**WHAT IS REQUIRED:**
Your answer should consist of the lines in the data below that contain "computer".

**RECORDS TO USE:**
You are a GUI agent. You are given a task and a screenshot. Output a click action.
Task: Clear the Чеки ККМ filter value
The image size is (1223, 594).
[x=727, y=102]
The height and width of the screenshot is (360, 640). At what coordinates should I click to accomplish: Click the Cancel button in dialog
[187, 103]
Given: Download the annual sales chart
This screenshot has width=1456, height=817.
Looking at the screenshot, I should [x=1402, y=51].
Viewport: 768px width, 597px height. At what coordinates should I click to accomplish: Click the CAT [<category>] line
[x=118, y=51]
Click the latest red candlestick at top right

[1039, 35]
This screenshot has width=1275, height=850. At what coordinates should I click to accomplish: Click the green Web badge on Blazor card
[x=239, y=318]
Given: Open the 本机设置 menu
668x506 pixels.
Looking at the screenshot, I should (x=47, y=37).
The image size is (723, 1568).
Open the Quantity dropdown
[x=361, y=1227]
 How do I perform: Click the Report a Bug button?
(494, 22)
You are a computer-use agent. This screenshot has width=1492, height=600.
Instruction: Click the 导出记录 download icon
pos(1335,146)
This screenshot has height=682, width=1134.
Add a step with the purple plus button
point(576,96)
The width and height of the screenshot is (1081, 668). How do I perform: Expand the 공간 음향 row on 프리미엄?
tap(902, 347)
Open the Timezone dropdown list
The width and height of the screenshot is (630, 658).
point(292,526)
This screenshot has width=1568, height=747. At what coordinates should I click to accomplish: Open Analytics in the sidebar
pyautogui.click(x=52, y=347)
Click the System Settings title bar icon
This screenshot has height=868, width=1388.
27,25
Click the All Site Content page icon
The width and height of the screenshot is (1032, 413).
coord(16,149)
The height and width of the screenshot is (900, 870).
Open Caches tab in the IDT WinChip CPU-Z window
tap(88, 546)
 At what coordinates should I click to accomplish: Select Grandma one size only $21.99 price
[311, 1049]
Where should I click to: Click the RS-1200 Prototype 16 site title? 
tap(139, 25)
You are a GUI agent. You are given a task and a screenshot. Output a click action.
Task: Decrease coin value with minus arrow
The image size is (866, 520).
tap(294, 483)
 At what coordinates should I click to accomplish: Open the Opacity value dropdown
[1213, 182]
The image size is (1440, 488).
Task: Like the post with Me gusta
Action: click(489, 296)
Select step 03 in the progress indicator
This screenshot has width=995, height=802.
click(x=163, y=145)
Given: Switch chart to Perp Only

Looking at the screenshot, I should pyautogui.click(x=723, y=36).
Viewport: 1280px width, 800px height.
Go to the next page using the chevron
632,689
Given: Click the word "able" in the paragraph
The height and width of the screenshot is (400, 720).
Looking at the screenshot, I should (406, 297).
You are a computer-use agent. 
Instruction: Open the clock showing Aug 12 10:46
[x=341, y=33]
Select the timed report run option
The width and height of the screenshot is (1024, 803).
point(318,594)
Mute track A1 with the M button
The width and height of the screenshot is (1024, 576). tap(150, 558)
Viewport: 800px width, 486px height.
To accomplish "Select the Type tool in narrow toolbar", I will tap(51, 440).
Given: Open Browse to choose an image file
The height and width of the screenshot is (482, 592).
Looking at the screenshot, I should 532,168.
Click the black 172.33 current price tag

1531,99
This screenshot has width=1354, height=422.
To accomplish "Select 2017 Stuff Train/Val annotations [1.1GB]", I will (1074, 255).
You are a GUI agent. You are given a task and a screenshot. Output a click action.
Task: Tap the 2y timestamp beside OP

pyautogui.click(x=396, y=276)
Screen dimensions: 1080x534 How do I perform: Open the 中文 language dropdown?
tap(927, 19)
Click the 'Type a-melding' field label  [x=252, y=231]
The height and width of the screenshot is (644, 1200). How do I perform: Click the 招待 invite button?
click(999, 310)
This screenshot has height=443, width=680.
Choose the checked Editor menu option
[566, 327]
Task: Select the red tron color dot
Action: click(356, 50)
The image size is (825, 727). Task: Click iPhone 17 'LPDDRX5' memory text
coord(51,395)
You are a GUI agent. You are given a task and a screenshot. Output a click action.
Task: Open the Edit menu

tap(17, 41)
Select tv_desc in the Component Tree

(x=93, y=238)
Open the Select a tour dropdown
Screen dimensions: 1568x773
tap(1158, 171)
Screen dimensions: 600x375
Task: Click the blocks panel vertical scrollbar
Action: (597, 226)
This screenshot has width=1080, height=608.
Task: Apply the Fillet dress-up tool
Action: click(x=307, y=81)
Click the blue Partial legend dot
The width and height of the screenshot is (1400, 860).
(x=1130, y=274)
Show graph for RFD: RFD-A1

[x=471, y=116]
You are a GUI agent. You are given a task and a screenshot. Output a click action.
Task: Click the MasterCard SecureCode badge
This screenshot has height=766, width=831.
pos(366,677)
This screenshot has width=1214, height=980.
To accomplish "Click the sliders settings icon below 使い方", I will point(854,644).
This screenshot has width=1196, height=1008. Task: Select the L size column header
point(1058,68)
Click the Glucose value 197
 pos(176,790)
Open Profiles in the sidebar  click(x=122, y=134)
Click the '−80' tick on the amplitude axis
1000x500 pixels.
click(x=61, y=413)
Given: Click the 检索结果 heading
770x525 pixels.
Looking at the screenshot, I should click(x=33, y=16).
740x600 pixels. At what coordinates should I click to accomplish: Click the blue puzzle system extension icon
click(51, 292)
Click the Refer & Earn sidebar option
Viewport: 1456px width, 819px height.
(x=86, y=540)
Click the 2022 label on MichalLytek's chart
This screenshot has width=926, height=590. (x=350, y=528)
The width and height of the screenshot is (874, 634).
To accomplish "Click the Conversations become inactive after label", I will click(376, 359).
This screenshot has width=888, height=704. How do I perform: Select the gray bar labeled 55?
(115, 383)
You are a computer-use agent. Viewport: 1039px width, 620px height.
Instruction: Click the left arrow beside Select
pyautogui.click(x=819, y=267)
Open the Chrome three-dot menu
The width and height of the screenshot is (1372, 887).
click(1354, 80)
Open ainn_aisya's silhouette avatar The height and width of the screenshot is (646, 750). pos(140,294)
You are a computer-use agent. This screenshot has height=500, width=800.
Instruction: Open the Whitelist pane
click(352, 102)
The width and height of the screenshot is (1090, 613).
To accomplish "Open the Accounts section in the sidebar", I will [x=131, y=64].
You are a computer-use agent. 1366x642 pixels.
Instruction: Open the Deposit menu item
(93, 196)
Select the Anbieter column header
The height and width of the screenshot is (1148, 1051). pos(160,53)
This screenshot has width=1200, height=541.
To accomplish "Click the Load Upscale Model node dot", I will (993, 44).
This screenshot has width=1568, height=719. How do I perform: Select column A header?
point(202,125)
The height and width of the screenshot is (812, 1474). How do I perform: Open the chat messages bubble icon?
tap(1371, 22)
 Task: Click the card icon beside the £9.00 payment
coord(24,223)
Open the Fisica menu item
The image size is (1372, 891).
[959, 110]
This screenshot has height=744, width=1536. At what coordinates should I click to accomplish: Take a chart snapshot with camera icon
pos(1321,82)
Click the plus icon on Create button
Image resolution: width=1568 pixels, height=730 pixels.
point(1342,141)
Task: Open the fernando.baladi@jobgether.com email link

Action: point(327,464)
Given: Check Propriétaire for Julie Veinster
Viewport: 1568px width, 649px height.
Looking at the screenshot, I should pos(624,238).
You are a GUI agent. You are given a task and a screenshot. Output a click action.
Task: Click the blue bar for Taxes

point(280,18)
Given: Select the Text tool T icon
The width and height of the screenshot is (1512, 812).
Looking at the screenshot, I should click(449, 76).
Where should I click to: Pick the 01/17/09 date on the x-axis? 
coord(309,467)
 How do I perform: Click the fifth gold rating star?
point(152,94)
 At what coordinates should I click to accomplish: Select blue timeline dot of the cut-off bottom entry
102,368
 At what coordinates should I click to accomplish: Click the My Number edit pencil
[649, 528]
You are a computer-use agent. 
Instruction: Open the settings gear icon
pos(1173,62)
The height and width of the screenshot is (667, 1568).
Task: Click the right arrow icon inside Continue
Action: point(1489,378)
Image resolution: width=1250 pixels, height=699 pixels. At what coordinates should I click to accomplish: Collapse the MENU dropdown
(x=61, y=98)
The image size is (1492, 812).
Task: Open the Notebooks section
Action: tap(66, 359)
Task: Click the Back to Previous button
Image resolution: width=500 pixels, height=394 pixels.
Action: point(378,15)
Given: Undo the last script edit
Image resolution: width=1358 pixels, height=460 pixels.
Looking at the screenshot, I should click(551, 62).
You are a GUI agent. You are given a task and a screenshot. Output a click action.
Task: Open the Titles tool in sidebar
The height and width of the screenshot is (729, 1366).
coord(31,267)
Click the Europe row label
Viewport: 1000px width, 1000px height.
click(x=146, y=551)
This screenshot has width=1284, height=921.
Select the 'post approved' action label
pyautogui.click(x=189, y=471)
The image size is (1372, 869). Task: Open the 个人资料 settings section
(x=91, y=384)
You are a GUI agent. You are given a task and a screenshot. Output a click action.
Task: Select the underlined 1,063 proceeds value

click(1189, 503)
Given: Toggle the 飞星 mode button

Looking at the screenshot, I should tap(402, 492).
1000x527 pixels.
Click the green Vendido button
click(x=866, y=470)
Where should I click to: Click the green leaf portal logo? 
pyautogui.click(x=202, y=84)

**FINISHED EXERCISE:**
You are a computer-use agent. This screenshot has width=1492, height=600.
You are a computer-use agent. 
You are a computer-use agent. Viewport: 1039px width, 620px height.
You are a computer-use agent. This screenshot has height=500, width=800.
You are a computer-use agent. 1366x642 pixels.
You are a computer-use agent. 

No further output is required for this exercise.